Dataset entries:
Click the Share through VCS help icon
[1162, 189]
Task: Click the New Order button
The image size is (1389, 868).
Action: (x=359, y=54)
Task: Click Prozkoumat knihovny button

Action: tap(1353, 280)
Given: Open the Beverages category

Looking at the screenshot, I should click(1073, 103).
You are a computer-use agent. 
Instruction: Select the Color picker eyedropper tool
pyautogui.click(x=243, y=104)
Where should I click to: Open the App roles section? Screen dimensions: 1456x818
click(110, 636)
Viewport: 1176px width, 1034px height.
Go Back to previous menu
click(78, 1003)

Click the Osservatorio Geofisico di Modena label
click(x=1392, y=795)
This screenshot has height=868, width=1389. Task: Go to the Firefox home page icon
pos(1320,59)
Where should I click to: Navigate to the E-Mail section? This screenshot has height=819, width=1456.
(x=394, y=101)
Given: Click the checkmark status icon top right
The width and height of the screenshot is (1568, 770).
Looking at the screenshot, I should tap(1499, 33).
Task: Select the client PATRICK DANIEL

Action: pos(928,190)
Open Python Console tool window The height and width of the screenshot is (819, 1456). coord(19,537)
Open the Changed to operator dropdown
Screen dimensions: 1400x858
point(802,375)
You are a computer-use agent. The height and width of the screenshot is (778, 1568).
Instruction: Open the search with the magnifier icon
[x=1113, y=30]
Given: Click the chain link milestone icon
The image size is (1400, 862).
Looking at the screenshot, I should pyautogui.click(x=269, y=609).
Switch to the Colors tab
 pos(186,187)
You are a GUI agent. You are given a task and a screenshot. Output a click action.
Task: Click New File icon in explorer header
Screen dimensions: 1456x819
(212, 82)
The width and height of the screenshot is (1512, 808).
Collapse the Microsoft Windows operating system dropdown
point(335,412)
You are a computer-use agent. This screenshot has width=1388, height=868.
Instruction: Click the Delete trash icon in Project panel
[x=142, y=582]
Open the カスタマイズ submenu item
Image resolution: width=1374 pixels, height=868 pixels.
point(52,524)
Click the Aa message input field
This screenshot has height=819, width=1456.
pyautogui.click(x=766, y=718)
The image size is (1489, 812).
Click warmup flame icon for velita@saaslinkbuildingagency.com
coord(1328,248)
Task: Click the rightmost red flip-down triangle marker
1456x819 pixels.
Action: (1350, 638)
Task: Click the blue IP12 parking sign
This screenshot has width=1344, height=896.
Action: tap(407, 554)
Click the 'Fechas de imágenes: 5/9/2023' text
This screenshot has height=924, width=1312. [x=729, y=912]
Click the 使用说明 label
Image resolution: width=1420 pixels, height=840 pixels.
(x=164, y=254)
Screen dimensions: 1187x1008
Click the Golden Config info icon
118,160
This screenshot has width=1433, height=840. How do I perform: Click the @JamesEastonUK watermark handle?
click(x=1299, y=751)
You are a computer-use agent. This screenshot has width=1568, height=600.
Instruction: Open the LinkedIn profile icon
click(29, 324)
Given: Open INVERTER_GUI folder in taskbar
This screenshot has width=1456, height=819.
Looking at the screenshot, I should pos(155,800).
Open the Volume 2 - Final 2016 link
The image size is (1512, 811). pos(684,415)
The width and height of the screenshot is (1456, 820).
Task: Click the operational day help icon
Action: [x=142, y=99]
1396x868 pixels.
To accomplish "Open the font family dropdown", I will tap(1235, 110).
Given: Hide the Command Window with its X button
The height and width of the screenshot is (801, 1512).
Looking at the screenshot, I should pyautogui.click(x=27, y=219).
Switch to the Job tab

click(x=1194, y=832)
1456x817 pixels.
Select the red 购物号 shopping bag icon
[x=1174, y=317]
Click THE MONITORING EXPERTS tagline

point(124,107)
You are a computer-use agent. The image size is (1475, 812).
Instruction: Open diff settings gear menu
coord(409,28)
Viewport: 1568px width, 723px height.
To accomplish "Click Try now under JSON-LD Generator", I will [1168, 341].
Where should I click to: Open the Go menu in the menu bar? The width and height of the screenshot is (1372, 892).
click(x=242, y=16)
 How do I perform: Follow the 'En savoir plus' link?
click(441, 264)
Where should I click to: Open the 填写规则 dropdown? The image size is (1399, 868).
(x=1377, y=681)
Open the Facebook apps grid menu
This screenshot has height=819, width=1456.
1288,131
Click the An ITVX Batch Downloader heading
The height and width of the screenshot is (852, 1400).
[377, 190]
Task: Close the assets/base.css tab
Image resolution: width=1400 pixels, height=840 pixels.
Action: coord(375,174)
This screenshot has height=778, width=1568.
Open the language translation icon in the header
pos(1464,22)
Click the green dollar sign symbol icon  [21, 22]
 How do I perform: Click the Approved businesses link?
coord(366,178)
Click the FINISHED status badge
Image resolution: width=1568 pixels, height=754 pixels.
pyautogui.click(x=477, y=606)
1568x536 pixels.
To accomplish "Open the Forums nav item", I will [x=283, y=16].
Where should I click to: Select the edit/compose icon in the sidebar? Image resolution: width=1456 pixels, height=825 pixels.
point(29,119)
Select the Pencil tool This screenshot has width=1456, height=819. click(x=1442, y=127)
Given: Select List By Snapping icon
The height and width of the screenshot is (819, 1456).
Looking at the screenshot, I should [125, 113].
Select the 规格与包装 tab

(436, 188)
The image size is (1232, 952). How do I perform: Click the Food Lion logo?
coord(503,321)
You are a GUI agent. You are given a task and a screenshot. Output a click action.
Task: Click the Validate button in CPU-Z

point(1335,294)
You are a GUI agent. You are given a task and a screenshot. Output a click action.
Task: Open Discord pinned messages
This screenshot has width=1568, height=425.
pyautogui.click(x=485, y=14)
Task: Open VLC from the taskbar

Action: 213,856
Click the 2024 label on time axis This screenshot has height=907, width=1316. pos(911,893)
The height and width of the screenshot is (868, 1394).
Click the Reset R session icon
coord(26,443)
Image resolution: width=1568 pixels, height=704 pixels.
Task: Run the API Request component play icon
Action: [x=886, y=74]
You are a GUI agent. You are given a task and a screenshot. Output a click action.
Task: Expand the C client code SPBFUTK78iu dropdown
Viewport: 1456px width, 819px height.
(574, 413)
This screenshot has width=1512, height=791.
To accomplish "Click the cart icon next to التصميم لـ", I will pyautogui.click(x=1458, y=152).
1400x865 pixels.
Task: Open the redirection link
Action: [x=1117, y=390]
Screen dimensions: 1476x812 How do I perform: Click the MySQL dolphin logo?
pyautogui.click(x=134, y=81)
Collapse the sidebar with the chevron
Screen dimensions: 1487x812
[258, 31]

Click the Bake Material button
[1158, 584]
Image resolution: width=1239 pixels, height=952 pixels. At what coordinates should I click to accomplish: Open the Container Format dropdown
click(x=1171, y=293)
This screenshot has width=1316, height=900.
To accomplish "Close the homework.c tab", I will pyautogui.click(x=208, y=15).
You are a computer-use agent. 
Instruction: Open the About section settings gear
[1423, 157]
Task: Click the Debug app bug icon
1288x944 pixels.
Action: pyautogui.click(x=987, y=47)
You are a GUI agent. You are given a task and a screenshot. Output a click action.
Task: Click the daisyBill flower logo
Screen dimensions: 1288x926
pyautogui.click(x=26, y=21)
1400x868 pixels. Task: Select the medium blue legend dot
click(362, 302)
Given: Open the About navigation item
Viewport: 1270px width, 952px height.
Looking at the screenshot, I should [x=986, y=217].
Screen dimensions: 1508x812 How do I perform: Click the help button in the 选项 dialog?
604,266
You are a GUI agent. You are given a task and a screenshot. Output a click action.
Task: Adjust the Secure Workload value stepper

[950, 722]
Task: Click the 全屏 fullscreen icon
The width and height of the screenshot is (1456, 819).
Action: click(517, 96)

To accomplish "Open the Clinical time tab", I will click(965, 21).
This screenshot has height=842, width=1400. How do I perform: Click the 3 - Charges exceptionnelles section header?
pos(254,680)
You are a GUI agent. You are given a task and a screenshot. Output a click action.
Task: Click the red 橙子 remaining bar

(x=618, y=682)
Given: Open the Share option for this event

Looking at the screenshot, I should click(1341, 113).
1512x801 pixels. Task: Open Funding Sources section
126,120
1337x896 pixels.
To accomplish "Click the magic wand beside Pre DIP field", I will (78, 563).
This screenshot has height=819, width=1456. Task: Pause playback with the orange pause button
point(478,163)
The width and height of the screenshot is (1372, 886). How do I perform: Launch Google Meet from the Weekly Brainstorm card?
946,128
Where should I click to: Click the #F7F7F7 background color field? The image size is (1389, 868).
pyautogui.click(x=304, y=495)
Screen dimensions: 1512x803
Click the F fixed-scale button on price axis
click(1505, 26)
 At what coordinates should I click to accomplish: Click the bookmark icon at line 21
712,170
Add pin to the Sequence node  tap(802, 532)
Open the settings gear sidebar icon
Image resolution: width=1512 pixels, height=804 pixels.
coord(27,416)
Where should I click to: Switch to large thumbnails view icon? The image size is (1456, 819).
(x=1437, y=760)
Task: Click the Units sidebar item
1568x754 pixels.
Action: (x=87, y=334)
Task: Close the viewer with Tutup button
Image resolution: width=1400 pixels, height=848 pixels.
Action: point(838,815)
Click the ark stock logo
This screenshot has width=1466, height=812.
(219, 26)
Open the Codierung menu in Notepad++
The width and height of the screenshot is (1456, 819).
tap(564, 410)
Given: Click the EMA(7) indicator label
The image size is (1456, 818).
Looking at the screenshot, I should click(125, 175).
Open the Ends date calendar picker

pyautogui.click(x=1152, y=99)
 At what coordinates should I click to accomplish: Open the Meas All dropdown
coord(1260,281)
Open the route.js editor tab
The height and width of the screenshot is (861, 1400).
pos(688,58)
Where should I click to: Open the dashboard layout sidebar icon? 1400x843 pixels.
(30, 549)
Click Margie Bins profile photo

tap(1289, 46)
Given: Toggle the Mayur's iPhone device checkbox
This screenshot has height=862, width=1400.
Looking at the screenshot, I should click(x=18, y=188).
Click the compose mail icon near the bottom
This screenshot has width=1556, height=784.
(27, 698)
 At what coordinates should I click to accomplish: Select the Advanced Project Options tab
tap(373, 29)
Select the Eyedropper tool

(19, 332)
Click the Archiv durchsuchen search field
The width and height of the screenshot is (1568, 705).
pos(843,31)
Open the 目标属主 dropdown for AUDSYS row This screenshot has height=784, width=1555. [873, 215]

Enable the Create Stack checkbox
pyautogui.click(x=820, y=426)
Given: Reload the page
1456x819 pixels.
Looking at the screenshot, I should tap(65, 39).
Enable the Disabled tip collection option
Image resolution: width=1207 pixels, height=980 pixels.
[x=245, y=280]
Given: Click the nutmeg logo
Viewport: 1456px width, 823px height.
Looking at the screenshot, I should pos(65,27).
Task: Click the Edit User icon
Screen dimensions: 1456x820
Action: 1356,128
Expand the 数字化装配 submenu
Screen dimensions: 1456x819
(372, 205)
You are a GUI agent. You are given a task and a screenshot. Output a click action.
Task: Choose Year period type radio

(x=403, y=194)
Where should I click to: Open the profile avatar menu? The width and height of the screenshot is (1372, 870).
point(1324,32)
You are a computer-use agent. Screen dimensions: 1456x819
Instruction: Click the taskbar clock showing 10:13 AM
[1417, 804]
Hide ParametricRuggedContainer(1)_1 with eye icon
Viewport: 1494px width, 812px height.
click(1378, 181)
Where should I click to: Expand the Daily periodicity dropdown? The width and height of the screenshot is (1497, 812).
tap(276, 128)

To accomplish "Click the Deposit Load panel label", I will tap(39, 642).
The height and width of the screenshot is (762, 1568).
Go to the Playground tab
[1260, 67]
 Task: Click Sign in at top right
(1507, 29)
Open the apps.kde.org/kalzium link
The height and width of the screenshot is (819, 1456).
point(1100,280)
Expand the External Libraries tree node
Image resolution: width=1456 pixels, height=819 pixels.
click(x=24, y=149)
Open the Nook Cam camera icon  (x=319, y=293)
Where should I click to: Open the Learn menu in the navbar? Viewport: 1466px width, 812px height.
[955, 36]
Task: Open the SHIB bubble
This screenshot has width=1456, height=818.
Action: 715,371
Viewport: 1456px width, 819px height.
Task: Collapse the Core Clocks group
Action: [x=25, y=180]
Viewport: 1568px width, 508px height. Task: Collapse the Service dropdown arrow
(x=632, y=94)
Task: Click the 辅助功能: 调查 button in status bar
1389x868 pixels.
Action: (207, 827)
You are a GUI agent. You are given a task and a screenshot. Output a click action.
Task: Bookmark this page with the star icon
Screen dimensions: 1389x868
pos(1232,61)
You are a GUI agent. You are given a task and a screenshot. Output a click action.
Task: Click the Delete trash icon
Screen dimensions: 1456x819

ASSIGNMENT: Output, please, only the lines running from the start of the entries through the line that contains "has width=1388, height=868.", including both of those lines.

WRITTEN ANSWER:
Click the Share through VCS help icon
[1162, 189]
Task: Click the New Order button
The image size is (1389, 868).
Action: (x=359, y=54)
Task: Click Prozkoumat knihovny button

Action: tap(1353, 280)
Given: Open the Beverages category

Looking at the screenshot, I should click(1073, 103).
You are a computer-use agent. 
Instruction: Select the Color picker eyedropper tool
pyautogui.click(x=243, y=104)
Where should I click to: Open the App roles section? Screen dimensions: 1456x818
click(110, 636)
Viewport: 1176px width, 1034px height.
Go Back to previous menu
click(78, 1003)

Click the Osservatorio Geofisico di Modena label
click(x=1392, y=795)
This screenshot has height=868, width=1389. Task: Go to the Firefox home page icon
pos(1320,59)
Where should I click to: Navigate to the E-Mail section? This screenshot has height=819, width=1456.
(x=394, y=101)
Given: Click the checkmark status icon top right
The width and height of the screenshot is (1568, 770).
Looking at the screenshot, I should tap(1499, 33).
Task: Select the client PATRICK DANIEL

Action: pos(928,190)
Open Python Console tool window The height and width of the screenshot is (819, 1456). coord(19,537)
Open the Changed to operator dropdown
Screen dimensions: 1400x858
point(802,375)
You are a computer-use agent. The height and width of the screenshot is (778, 1568).
Instruction: Open the search with the magnifier icon
[x=1113, y=30]
Given: Click the chain link milestone icon
The image size is (1400, 862).
Looking at the screenshot, I should pyautogui.click(x=269, y=609).
Switch to the Colors tab
 pos(186,187)
You are a GUI agent. You are given a task and a screenshot. Output a click action.
Task: Click New File icon in explorer header
Screen dimensions: 1456x819
(212, 82)
The width and height of the screenshot is (1512, 808).
Collapse the Microsoft Windows operating system dropdown
point(335,412)
You are a computer-use agent. This screenshot has width=1388, height=868.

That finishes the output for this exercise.